Following the news today regarding the acquisition of Inktank by Red Hat, lots of people – me included – started to wonder how would this potentially conflict with the Gluster acquisition completed by Red Hat itself nearly two years ago. Twitter has been hot all through the day on this topic and, as one would imagine, the two companies tried to give specific explanations on how Ceph and GlusterFS are actually complementary. I’m not a GlusterFS expert but I did attend recently an exciting Ceph training course and I have some doubts on what has been said. As I see lots of overlaps between the two, the truth could simply be the failure of GlusterFS to gain traction in cloud infrastructures implementations.
First off, I’d like to congratulate all the folks at Inktank for this awesome result. And not only because they’re partnering with Flexiant, the company I work for, or because some of them are former colleagues of mine, but because they’ve successfully managed to demonstrate how innovation can be still delivered in areas like IT infrastructures, that are typically considered as heavily commoditised.

Study questions »
**A)** In the post on Red Hat's acquisition of Inktank, what main reason does the author give for congratulating the people at Inktank? Answer in one to three sentences.
**B)** Resume the post on Red Hat's Inktank acquisition from the point where it stops.
None of the records are needed for the tasks on this page.

Entries provided »

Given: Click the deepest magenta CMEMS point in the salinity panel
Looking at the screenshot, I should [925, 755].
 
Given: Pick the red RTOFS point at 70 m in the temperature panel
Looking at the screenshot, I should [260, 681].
* * *
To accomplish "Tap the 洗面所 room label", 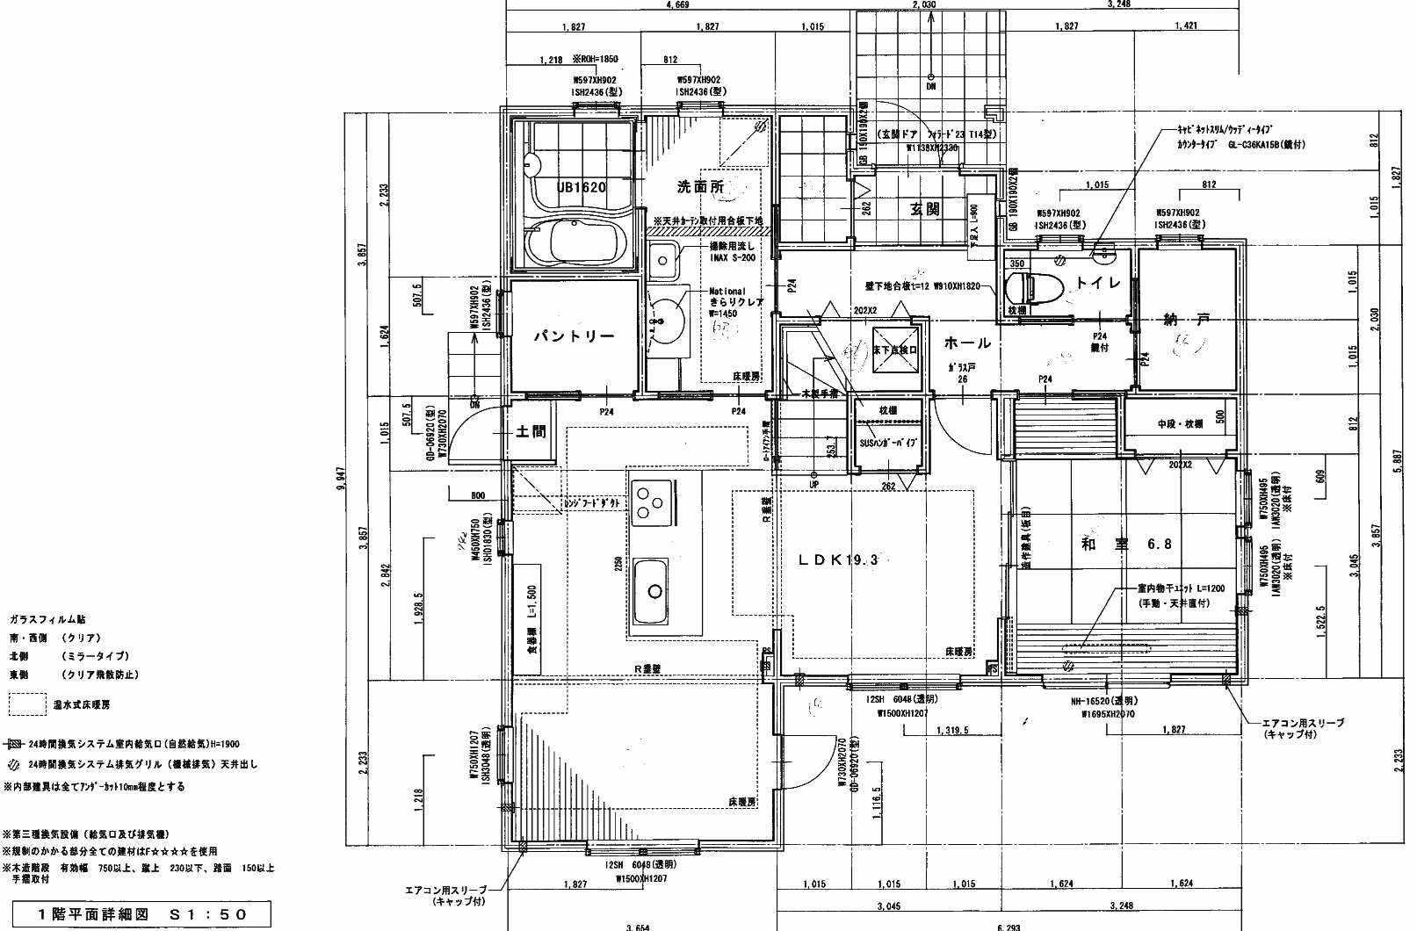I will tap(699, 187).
* * *
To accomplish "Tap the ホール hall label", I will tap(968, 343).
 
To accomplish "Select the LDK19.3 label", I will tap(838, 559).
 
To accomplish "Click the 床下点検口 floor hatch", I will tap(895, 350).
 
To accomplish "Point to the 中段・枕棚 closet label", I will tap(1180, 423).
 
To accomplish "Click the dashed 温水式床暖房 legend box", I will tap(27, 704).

Response list »
**A)** The author congratulates them mainly because they have shown that innovation can still be delivered in areas like IT infrastructures, which are usually seen as heavily commoditised. The author adds that this is not only because Inktank partners with Flexiant, where the author works, or because some of its people are former colleagues.

**B)**
A blog by Jeff Darcy (@Obdurodon) published today went just through the comparison of the architectures, the approaches and how that the two projects could actually borrow stuff from each other. But what was stated more clearly on Twitter on their positioning is the following:
@meinardi @inktank @gigaom @gigabarb not weak at all – one is a mature, scale-out POSIX-y FS, the other is for virtual block and object
— John Mark (@johnmark) April 30, 2014
Ok then Red Hat is gonna promote GlusterFS for POSIX-compliant distributed file systems and Ceph for distributed object and block store? Really? What if a company wants a combination of the three? Are they going to roll out two separate physical infrastructures with incompatible architectures? How about the famous TCO optimisation?
If you think about it, a file system, a block store or an object store are simply three different interfaces to consume the same type of resource: data storage. For this reason, I believe that Ceph’s approach of a unified layer underneath (RADOS) and the different interface gateways (FS, block and S3-compatible object store) is the exact right approach to providing a truly scalable, resilient storage system that can be consumed through different APIs. Now it’s also true that CephFS is not a mature technology at all but if I had to pick one to concentrate my storage development investments in the future, I’d pick Ceph.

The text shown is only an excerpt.